Great vid!  You were right, it definately shows how they got the name!  Congrats on a great specimen!


----------



## Ariel (Oct 20, 2009)

spit said:


> Most do but you are an experienced keeper and you could start "teaching" the newbies mate.
> It makes it easier for all of us and leads to less confusion.


I wouldn't say I'm experianced, I've only been in the hobby a few months, I just like to talk.:} But, thats besides the point. Even the most experianced seem to call them OBTs, and I don't see how it would lead to less confusion. At this point I highly doubt its possible to eradicate the term OBT, so everyone will eventually learn what the term is.


----------



## Mad Hatter (Oct 20, 2009)

spit said:


> Most do but you are an experienced keeper and you could start "teaching" the newbies mate.
> It makes it easier for all of us and leads to less confusion.


I have years experience keeping T's as well, and I also use the phrase "OBT" - however, if you check my profile for a list of my T's you will see the full scientific name. Additionally, it's not too hard to do a search and find out what OBT stands for. That's the great thing about AB - search, and your efforts will be rewarded. If you lay off nit-picking members, you may find you enjoy the discussions a bit more "mate."


----------



## paul fleming (Oct 20, 2009)

I went into a rep shop today and they had a T that had the tag "salmon pink goliath".
A newbie goes in and thinks it's a pink toe goliath,sets up an arborreal tank and said "pink toe" falls off the high top and dies.
It is in fact a Lasiodora parahybana.
If they would have had that tag on the tank.....no confusion and no risk of killing the T.
Paul


----------



## What (Oct 20, 2009)

spit said:


> I went into a rep shop today and they had a T that had the tag "salmon pink goliath".
> A newbie goes in and thinks it's a pink toe goliath,sets up an arborreal tank and said "pink toe" falls off the high top and dies.
> It is in fact a Lasiodora parahybana.
> If they would have had that tag on the tank.....no confusion and no risk of killing the T.
> Paul


Calling something a "salmon pink <anything>" and calling an OBT an OBT are two VERY different things. P. murinus is the only orange ill tempered tarantula that I know of, and nothing else is referred to as an OBT(orange bitey thing OR orange baboon tarantula). 

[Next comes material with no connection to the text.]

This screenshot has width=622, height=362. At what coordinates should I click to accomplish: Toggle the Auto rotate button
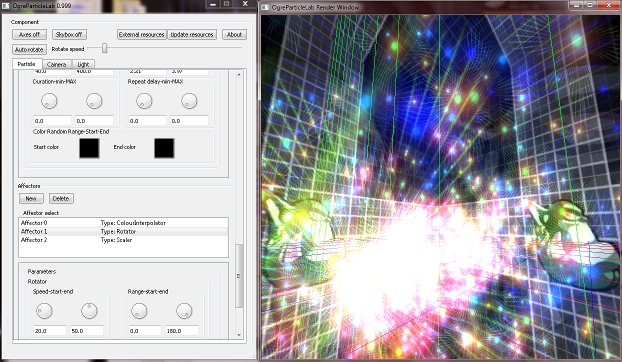tap(29, 50)
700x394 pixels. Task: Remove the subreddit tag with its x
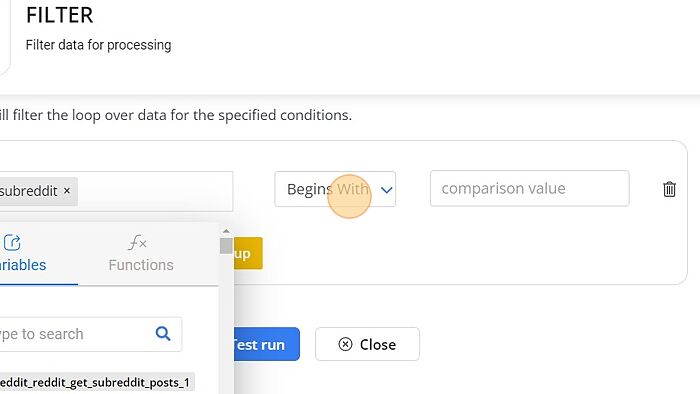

Nice try though, perhaps you can say that again in a thread where that is actually a problem. ;P


----------



## paul fleming (Oct 20, 2009)

Just really glad you clowns don't post on the BTS forum


----------



## Sathane (Oct 20, 2009)

Is there a problem with using generally acceptable and commonly known "nicknames" for some species now?


----------



## paul fleming (Oct 20, 2009)

Sathane said:


> Is there a problem with using generally acceptable and commonly known "nicknames" for some species now?


no.....it is your forum and not mine.
you guys have to do whatever you think is best.


----------



## ghordy (Oct 20, 2009)

Sathane said:


> Is there a problem with using generally acceptable and commonly known "nicknames" for some species now?

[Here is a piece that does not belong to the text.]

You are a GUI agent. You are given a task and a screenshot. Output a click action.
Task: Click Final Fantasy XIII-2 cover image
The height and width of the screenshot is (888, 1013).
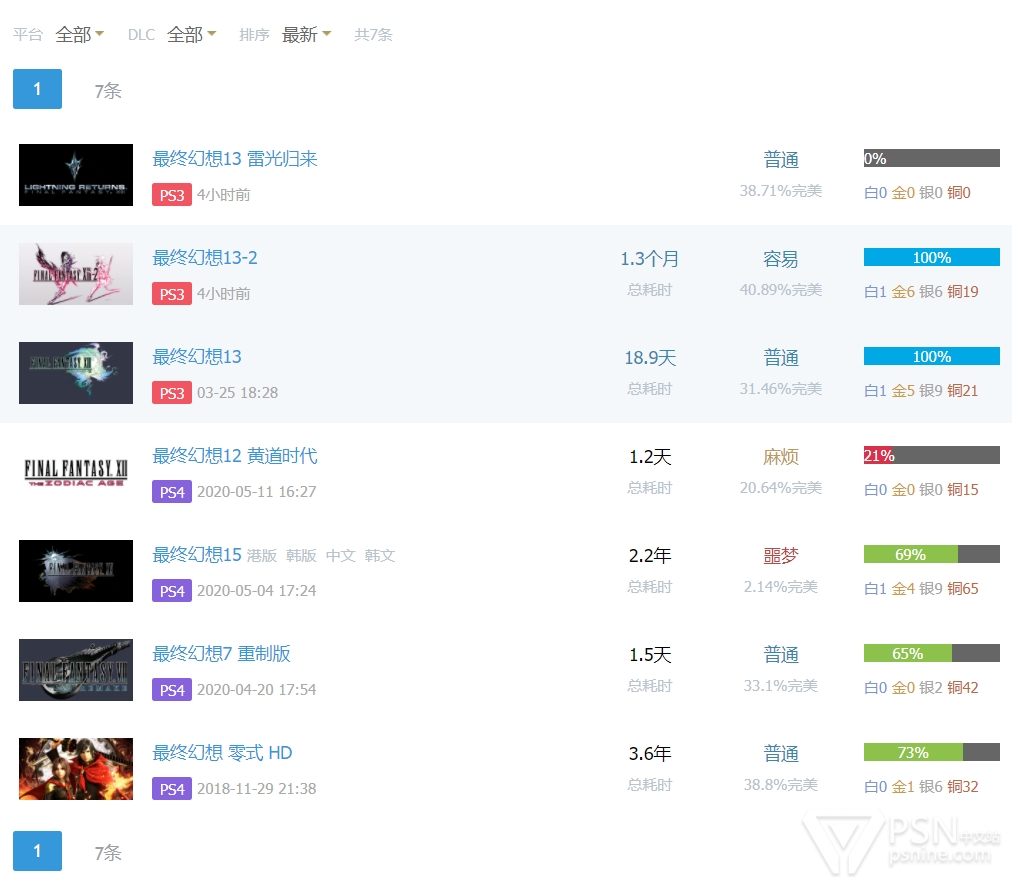point(76,274)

I don't think so. There's only a few that I can think of. OBT, GBB, and maybe Pokie's and Rosie's. That's about it.


----------



## Big Red TJ (Oct 20, 2009)

spit said:


> I went into a rep shop today and they had a T that had the tag "salmon pink goliath".
> A newbie goes in and thinks it's a pink toe goliath,sets up an arborreal tank and said "pink toe" falls off the high top and dies.
> It is in fact a Lasiodora parahybana.
> If they would have had that tag on the tank.....no confusion and no risk of killing the T.
> Paul


The point is mute. Pet store employees will never learn scientific names so your point is mute. I get what you are trying to say but there's no point. Pet stores are out to make money, they honestly don't care if they get the name right.

For all of those "newbies" that don't know the proper name (whether it be scientific or common) that's what these boards are for.. help and information.

As far as your comments go in regards to Mad Hatter and What, they've been around here a lot longer than you have and deserve FAR more respect than that. Both are wonderful, intelligent people. There's no call for immature, shallow comments from you or anyone else who don't know them


----------



## x Mr Awesome x (Oct 20, 2009)

spit said:


> Just really glad you clowns don't post on the BTS forum


Wow. You're cool. 
-ben


----------



## Steve Calceatum (Oct 20, 2009)

spit said:


> no.....it is your forum and not mine.
> you guys have to do whatever you think is best.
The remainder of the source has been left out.